To make the tables I:
1. Grouped the now clean and tidy stormData_Trans data frame by the Event Types (EVTYPE)
2. Summed the respective column (Injuries, Fatalties, Property Damage, or Crop Damage) for each group
3. Removed any Event Types that had zero Injuries, Fatalties, Property Damage, or Crop Damage
4. Sorted the table from highest to lowest
After cleaning, analyizing, and transforming the data it is obvious that weather have a tremendous impact on the health of humans and our economy from 1950 to 2011. Below is a table outlining the most dangerous/impactful weather event for the four categories: injuries, fatalities, property damage, and crop damage.
| Most Harmful Weather Event | Classification | Total |
|---|---|---|
| TORNADO | Fatalities | 5,633 people |
| TORNADO | Injuries | 91,346 people |
| FLOOD | Property Damage | 144,541,318,807 USD |
| DROUGHT | Crop Damage | 13,972,366,000 USD |
Below are the ten highest weather events by human fatalities.
g <- ggplot(data = stormData_Fatal[1:10,], aes(x = EVTYPE, y = Fatalities))
g + geom_bar(stat = "identity") +
geom_text(aes(label = stormData_Fatal$Fatalities[1:10]), vjust = -0.25, size = 5, color = "blue") +
xlab("Event Type") +
ggtitle("Highest 10 Weather Events by Fatalities") +
theme(axis.text.x = element_text(angle = 90, hjust = 1)) +
scale_y_continuous(labels = scales::comma) +
scale_x_discrete(limits = stormData_Fatal$EVTYPE[1:10]) +
theme(panel.background = element_rect(fill = "lightblue"))
Below are the ten highest weather events by human injuries.
p <- ggplot(data = stormData_Inj[1:10,], aes(x = EVTYPE, y = Injuries))
p + geom_bar(stat = "identity") + xlab("Event Type") +
ggtitle("Highest 10 Weather Events by Injuries") +
scale_y_continuous(labels = scales::comma) +
theme(axis.text.x = element_text(angle = 90, hjust = 1)) +
scale_x_discrete(limits = stormData_Inj$EVTYPE[1:10]) +
geom_text(aes(label = stormData_Inj$Injuries[1:10]), vjust = -0.25, size = 4, color = "brown") +
theme(panel.background = element_rect(fill = "lightblue"))
Analysis:
From observing the graphs, tornado is the most harmful weather event as it relates to human injuries and fatalities.

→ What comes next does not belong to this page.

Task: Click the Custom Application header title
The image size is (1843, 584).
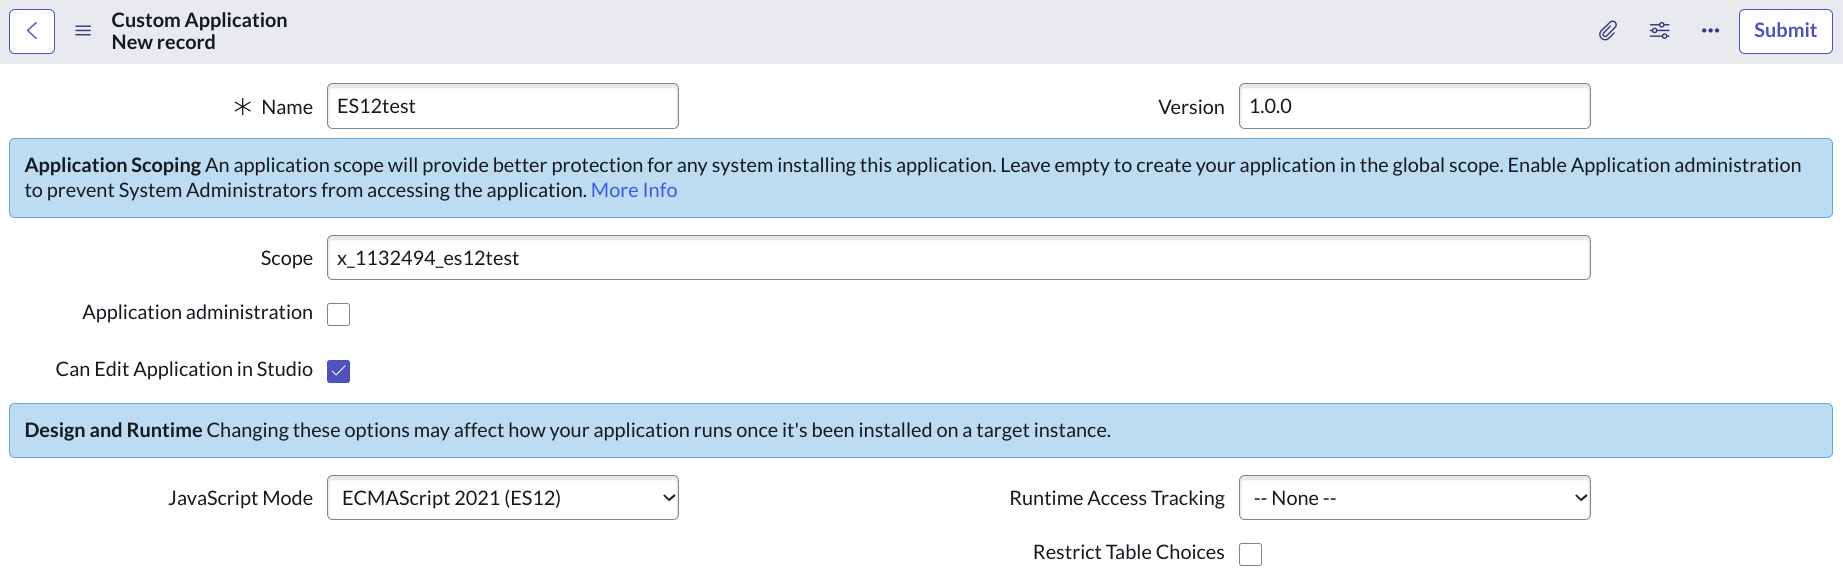Action: [x=199, y=20]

Since 1950, 96,979 people have been injured or killed by tornados. In fact, more people are injured or killed by tornados than the combined total of the rest of the top ten weather events. Which only amounts to 40,545 people.
So, more than twice as many people are effected by tornados than the combined total of the other top nine weather events!
Below is a table of the top 10 weather conditions by property damage.
kable(format(stormData_PropDmg[1:10,], big.mark=","), align = "l")
| EVTYPE | PropDamage |
|---|---|
| FLOOD | 144,541,318,807 |
| HURRICANE/TYPHOON | 69,033,100,000 |
| TORNADO | 56,936,690,779 |
| STORM SURGE | 43,323,536,000 |
| FLASH FLOOD | 15,884,265,417 |
| HAIL | 15,732,260,548 |
| HURRICANE | 9,913,998,010 |
| TROPICAL STORM | 7,602,721,550 |
| WINTER STORM | 6,688,497,251 |
| HIGH WIND | 5,269,120,295 |
Below is a table of the top 10 weather conditions by crop damage.
kable(format(stormData_CropDmg[1:10,], big.mark=","), align = "l")
| EVTYPE | CropDamage |
|---|---|
| DROUGHT | 13,972,366,000 |
| FLOOD | 5,613,968,450 |
| RIVER FLOOD | 5,029,459,000 |
| ICE STORM | 5,022,113,500 |
| HAIL | 3,025,954,473 |
| HURRICANE/TYPHOON | 2,603,500,800 |
| HURRICANE | 2,189,930,000 |
| FLASH FLOOD | 1,406,905,100 |
| EXTREME COLD | 1,292,973,000 |
| FROST/FREEZE | 1,094,086,000 |
Analysis:
After inspecting the two tables the highest costing weather event to property is flood while the highest costing weather event to crops is drought. Like the weather impacts to humans above, the highest costing weather event by property and crop damage is twice as costly than each second place weather event.
This analysis of weather data that spans over 60 years has been enlighting. We learned that tornados pose the greatest threat to humans safety. We also learned that farmers fear drought more than any other weather event and flooding poses the greatest threat to property.